There is a “systemic structural breakdown" in the way sex crimes are investigated and prosecuted, Madigan said. "We have a legal and moral obligation to fix this system."
“The system is broken, and too often we fail the victims of sexual assault,” the attorney general said.
The task force will be headed by Madigan, Cook County State’s Attorney Anita Alvarez, St. Clair County State’s Attorney Brendan Kelly, and Illinois Coalition Against Sexual Assault Executive Director Polly Poskin.
The task force’s creation follows a four-day series published last month by the BND called “Violation of Trust,” which reported that 70 percent of rape cases reported to police in Southern Illinois don’t make it to court. The article compared the number of criminal sexual assault and abuse cases reported to police with the number of cases filed by prosecutors in 32 counties from 2005 to 2013.
“The investigative reporting done by the Belleville News-Democrat showed us that this is not isolated to one county, rural, suburban or urban area,” Kelly said. “It happens in all areas across the state. The reporting gave us additional ammunition to push this issue forward .”
Madigan said too many survivors of sexual assault believe they will never find justice.
"When sexual assault goes unreported, we don't just have a survivor whose life is damaged. We also have a situation that means that rapists will continue to be in our communities. They will continue to victimize the girls, the boys, the men, the women whose lives will be forever damaged potentially by these horrible crimes," Madigan said.
Some local agencies have been trying to get caught up on a backlog of untested rape kits and addressing a lack of medical examiners trained on sexual assault, but a more comprehensive approach is needed, Madigan said.

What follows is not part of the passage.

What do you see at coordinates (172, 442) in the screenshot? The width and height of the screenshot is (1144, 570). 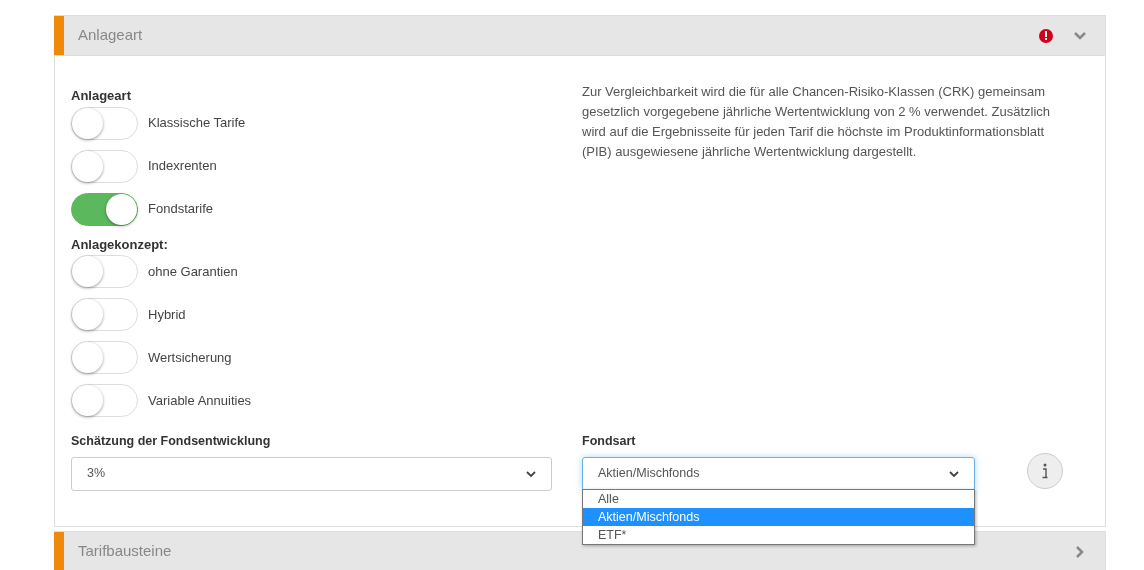 I see `field-label: Schätzung der Fondsentwicklung` at bounding box center [172, 442].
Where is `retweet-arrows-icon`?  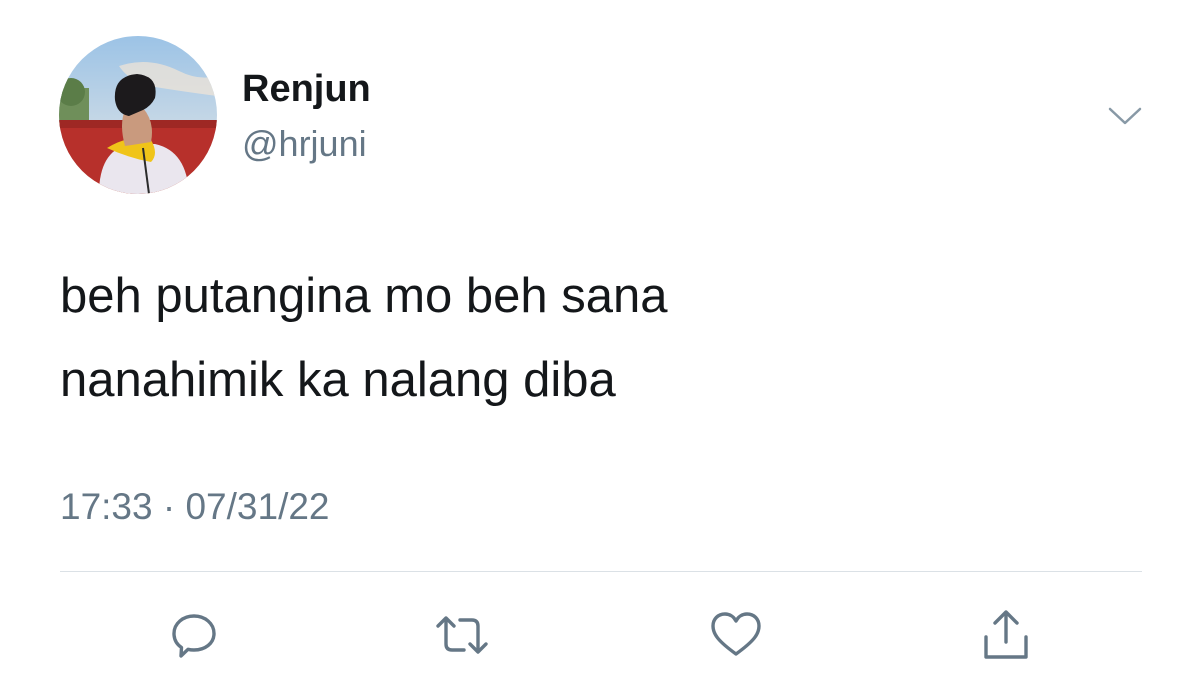 retweet-arrows-icon is located at coordinates (462, 635).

Kelly said there are inconsistencies in how sexual assault is investigated across the state, partially because of varying attitudes about the crime. He said there often is too much time between when a rape is reported and when a decision about prosecution is made.
Poskin said 78 percent of rape victims who consent to a rape kit in Illinois receive a bill for medical services, and of those, 40 percent are sent to a collection agency. Poskin called that “revictimization.”
Madigan said a component of this project is training for prosecutors and police. That means addressing medical care, advocacy, investigation, prosecution training and any legislative changes that need to happen, Madigan said.
"We are going to find a way to solve this problem," she said.
Other members of the task force will include the Illinois State's Attorneys Association; the Illinois Association of Chiefs of Police; the Illinois Sheriffs' Association; the Illinois Criminal Justice Information Authority; the Illinois State Police; the Illinois Hospital Association; Cook County Sheriff Tom Dart; the Chicago Police Department, Rape Victim Advocates; The Center for the Prevention of Abuse; the Illinois Department of Healthcare and Family Services, and the Illinois Department of Public Health.
According to the BND’s investigation, which was published in February, only 18 percent of felony sex cases reported to police in St. Clair County resulted in criminal prosecutions. During the nine-year period, St. Clair County police departments presented one in three reports of felony sex crimes involving adult defendants to prosecutors, or 620 cases. Of those, 205 were accepted for charges. Since Kelly took office in 2010, the office has improved its performance, prosecuting about half of the cases presented by police.
In Madison County, the prosecution rate was double that of St. Clair — 38 percent, compared to St. Clair’s 18 percent.
In Jackson County, home of Southern Illinois University Carbondale, which has an enrollment of 18,000 students, just 13 percent of rape cases reported to police were prosecuted. SIUC campus police investigated 52 reports of felony sex crimes during the nine-year period. Only five of those, or 10 percent, resulted in criminal charges.
The investigation also found that cities with the largest police departments and most detectives had some of the lowest prosecution rates. In Belleville, it was 16 percent; Carbondale, 8 percent; and East St. Louis, 7 percent.